As heavy snow and freezing conditions grind the region to a halt, we remember Hannah Hauxwell and the documentary which brought to light the sub-zero challenges she overcame during her time at Low Birk Hatt Farm, Baldersdale – the site of DWT’s Hannah’s Meadows.
The hill farmer became a household name after the 1973 documentary “Too Long a Winter” captured her battle to farm the 80-acre site alone and live without electricity or running water. In her opening scene she leads her only milking cow uphill through an icy blizzard to shelter. At the age of only 46, her hair was as white as the snow.
Hannah, who sadly passed away this January aged 91, inherited the farm when her parents died. She never married and often went weeks without seeing anyone. On the documentary she is seen carrying her monthly shopping delivery home, it was left on a wall for her to collect – three fields away.

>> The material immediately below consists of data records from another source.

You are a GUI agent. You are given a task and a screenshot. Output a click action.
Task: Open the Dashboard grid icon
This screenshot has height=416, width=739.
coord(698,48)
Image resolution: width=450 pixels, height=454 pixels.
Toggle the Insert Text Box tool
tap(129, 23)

Despite being one of several Dales farmers in the documentary, Hannah was the one who captured the heart and minds of the nation. Letters and donations flooded in and enabled Hannah to install electricity and buy more cows.
A second documentary, “A Winter Too Many”, revisited Hannah two decades later. She was retiring and preparing to sell the farm due to increasing challenges and bad health. Hannah went on to feature in further programmes and even became an unlikely Hollywood star.
DWT acquired Hannah’s meadow when she retired. Hannah managed the grassland in the traditional way, with no artificial fertilisers which preserved the wide range of wildflowers found there and DWT have continued this traditional management.
The extreme temperatures and icy blizzards that surround us now provide us with a picture of the outdoor conditions Hannah had to face. Yet many of us are lucky, the heating is blasting and the office is closed. It seems remarkable that Hannah managed to live the life she did, in the conditions she did, just over 40 years ago.
We now look forward to the arrival of spring and the wildflowers, so we can visit Hannah’s Meadows and see her legacy just as she intended and when she would have enjoyed it the most – after winter.